EXTRACTED DATA:

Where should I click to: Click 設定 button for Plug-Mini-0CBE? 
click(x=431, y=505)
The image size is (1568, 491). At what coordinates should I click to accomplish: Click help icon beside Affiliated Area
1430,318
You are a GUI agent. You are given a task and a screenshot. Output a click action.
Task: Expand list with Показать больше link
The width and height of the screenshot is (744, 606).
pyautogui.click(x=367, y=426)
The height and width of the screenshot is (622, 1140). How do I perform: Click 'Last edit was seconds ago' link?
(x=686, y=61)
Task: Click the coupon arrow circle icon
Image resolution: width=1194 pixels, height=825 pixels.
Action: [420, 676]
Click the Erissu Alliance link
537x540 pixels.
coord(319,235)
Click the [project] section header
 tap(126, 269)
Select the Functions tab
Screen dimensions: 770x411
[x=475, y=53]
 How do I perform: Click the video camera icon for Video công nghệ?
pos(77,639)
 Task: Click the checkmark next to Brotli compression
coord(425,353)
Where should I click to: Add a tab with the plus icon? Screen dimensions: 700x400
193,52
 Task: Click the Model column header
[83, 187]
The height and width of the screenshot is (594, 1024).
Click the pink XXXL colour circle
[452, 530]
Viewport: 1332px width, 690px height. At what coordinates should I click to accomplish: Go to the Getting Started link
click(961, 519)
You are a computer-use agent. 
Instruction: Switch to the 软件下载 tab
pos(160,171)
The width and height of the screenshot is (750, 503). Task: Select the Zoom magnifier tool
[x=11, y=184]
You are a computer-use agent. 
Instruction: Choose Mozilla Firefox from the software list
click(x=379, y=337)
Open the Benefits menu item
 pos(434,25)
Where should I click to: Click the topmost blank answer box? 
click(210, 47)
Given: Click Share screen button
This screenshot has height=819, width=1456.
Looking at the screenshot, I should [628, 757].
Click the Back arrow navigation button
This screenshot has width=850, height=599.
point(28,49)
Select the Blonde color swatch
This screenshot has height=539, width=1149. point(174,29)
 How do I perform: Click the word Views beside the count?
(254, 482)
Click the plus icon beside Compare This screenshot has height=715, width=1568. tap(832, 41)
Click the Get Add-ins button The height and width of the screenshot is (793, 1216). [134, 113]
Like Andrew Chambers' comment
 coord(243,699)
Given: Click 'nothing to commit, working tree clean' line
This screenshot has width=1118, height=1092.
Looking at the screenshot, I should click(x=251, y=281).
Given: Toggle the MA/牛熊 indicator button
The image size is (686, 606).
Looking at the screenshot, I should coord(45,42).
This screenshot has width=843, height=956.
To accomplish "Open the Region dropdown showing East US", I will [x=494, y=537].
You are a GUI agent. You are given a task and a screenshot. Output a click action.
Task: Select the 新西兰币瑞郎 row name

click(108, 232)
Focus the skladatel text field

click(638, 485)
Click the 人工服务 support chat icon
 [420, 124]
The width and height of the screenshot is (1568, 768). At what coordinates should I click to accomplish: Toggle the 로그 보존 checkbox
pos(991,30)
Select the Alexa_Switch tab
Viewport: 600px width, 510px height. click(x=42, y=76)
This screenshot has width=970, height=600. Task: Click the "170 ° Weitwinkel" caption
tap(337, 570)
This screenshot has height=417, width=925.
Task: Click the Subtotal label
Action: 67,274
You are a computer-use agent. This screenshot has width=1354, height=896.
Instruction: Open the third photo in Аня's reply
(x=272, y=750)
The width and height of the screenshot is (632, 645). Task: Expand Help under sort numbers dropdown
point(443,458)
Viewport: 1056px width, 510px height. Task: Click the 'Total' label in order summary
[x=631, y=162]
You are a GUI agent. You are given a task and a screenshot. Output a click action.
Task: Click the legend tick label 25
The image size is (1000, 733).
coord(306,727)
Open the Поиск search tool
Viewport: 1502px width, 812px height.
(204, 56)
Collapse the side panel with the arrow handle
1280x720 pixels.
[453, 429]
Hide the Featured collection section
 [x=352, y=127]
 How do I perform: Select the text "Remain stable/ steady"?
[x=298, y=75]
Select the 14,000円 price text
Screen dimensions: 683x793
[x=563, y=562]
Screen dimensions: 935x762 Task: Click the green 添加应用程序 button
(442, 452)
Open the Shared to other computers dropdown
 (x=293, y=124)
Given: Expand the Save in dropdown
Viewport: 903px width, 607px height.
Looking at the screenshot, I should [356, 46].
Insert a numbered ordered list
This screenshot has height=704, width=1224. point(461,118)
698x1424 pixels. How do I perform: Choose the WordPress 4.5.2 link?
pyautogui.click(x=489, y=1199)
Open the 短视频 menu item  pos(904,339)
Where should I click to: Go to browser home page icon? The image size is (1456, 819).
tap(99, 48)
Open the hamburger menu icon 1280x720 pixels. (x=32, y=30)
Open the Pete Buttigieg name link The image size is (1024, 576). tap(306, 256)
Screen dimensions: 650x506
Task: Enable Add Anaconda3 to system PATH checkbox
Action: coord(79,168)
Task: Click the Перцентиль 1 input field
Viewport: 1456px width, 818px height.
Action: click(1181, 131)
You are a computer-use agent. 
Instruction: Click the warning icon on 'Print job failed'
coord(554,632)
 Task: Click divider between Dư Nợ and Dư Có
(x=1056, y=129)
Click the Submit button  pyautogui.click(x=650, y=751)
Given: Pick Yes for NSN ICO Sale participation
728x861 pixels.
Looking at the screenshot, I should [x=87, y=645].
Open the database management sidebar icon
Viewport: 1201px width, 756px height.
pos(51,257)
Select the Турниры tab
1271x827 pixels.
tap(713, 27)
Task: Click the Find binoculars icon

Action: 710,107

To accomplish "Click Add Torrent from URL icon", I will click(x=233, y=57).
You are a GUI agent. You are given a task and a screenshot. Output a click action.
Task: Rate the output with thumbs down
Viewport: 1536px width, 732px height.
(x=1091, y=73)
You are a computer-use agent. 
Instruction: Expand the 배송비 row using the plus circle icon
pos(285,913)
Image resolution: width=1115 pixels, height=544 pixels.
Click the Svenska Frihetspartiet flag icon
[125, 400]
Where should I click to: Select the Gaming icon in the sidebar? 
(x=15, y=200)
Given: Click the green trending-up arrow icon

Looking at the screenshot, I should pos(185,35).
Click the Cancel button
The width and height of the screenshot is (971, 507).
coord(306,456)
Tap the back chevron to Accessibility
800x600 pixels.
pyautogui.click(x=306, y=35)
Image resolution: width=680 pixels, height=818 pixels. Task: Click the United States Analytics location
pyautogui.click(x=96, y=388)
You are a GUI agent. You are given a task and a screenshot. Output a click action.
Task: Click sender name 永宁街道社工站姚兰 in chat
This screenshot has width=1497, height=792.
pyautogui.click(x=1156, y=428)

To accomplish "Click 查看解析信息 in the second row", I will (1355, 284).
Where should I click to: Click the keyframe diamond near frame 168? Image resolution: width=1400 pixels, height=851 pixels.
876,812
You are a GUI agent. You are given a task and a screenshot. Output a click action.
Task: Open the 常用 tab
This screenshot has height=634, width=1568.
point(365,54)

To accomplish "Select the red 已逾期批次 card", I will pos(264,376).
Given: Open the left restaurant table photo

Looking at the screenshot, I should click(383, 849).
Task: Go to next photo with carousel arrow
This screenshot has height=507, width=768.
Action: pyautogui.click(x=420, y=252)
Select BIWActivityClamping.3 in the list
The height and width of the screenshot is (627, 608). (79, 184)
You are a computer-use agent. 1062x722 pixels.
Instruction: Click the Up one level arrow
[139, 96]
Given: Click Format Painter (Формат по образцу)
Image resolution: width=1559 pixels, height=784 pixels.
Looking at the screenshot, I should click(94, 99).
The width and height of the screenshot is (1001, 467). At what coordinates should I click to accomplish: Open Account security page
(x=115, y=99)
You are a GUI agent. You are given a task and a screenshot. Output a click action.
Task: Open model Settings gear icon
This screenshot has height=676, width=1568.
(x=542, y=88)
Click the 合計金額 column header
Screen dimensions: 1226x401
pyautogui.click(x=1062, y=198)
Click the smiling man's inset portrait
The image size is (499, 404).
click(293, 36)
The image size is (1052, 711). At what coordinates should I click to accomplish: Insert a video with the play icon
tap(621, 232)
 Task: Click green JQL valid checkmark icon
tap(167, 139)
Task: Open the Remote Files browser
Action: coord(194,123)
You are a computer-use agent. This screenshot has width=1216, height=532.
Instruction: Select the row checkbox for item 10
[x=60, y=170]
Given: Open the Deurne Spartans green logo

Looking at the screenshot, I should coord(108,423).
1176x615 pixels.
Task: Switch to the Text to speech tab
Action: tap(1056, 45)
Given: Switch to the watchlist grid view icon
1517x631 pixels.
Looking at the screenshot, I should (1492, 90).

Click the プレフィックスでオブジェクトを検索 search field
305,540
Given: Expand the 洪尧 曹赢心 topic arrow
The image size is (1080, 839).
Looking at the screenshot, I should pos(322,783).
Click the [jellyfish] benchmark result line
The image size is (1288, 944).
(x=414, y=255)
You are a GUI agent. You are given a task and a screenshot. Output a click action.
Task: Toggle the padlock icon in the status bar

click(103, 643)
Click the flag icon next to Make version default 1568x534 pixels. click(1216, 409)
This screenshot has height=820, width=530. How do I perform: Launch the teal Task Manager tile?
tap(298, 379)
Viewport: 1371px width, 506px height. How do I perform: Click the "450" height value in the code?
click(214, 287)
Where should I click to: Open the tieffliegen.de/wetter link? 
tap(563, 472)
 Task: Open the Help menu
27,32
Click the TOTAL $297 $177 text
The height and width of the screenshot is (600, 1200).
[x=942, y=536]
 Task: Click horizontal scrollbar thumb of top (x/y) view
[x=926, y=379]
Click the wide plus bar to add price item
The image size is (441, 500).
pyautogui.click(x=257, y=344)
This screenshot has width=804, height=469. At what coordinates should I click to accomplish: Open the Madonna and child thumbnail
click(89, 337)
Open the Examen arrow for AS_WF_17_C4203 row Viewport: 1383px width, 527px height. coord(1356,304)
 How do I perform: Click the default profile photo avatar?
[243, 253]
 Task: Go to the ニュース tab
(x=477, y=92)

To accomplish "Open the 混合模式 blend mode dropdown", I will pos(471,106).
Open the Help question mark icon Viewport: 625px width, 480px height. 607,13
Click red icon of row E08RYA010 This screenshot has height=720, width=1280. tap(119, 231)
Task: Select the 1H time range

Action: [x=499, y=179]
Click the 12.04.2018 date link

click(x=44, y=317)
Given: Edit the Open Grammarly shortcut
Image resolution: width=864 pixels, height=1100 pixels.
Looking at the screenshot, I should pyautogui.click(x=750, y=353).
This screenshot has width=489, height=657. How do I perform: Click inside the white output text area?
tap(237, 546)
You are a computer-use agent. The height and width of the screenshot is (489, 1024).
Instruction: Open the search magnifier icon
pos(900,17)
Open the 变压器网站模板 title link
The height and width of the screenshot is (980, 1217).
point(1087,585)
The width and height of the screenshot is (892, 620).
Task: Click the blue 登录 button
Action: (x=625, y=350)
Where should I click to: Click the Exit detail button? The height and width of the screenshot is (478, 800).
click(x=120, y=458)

ASSIGNED TASK:
Taking the line with "Image resolution: width=1559" as the first and the line with "Click the flag" as the last, retype that stretch of the data above exactly, with no other lines.

EXERCISE OUTPUT:
Image resolution: width=1559 pixels, height=784 pixels.
Looking at the screenshot, I should click(94, 99).
The width and height of the screenshot is (1001, 467). At what coordinates should I click to accomplish: Open Account security page
(x=115, y=99)
You are a GUI agent. You are given a task and a screenshot. Output a click action.
Task: Open model Settings gear icon
This screenshot has height=676, width=1568.
(x=542, y=88)
Click the 合計金額 column header
Screen dimensions: 1226x401
pyautogui.click(x=1062, y=198)
Click the smiling man's inset portrait
The image size is (499, 404).
click(293, 36)
The image size is (1052, 711). At what coordinates should I click to accomplish: Insert a video with the play icon
tap(621, 232)
 Task: Click green JQL valid checkmark icon
tap(167, 139)
Task: Open the Remote Files browser
Action: coord(194,123)
You are a computer-use agent. This screenshot has width=1216, height=532.
Instruction: Select the row checkbox for item 10
[x=60, y=170]
Given: Open the Deurne Spartans green logo

Looking at the screenshot, I should coord(108,423).
1176x615 pixels.
Task: Switch to the Text to speech tab
Action: tap(1056, 45)
Given: Switch to the watchlist grid view icon
1517x631 pixels.
Looking at the screenshot, I should (1492, 90).

Click the プレフィックスでオブジェクトを検索 search field
305,540
Given: Expand the 洪尧 曹赢心 topic arrow
The image size is (1080, 839).
Looking at the screenshot, I should pos(322,783).
Click the [jellyfish] benchmark result line
The image size is (1288, 944).
(x=414, y=255)
You are a GUI agent. You are given a task and a screenshot. Output a click action.
Task: Toggle the padlock icon in the status bar

click(103, 643)
Click the flag icon next to Make version default 1568x534 pixels. click(1216, 409)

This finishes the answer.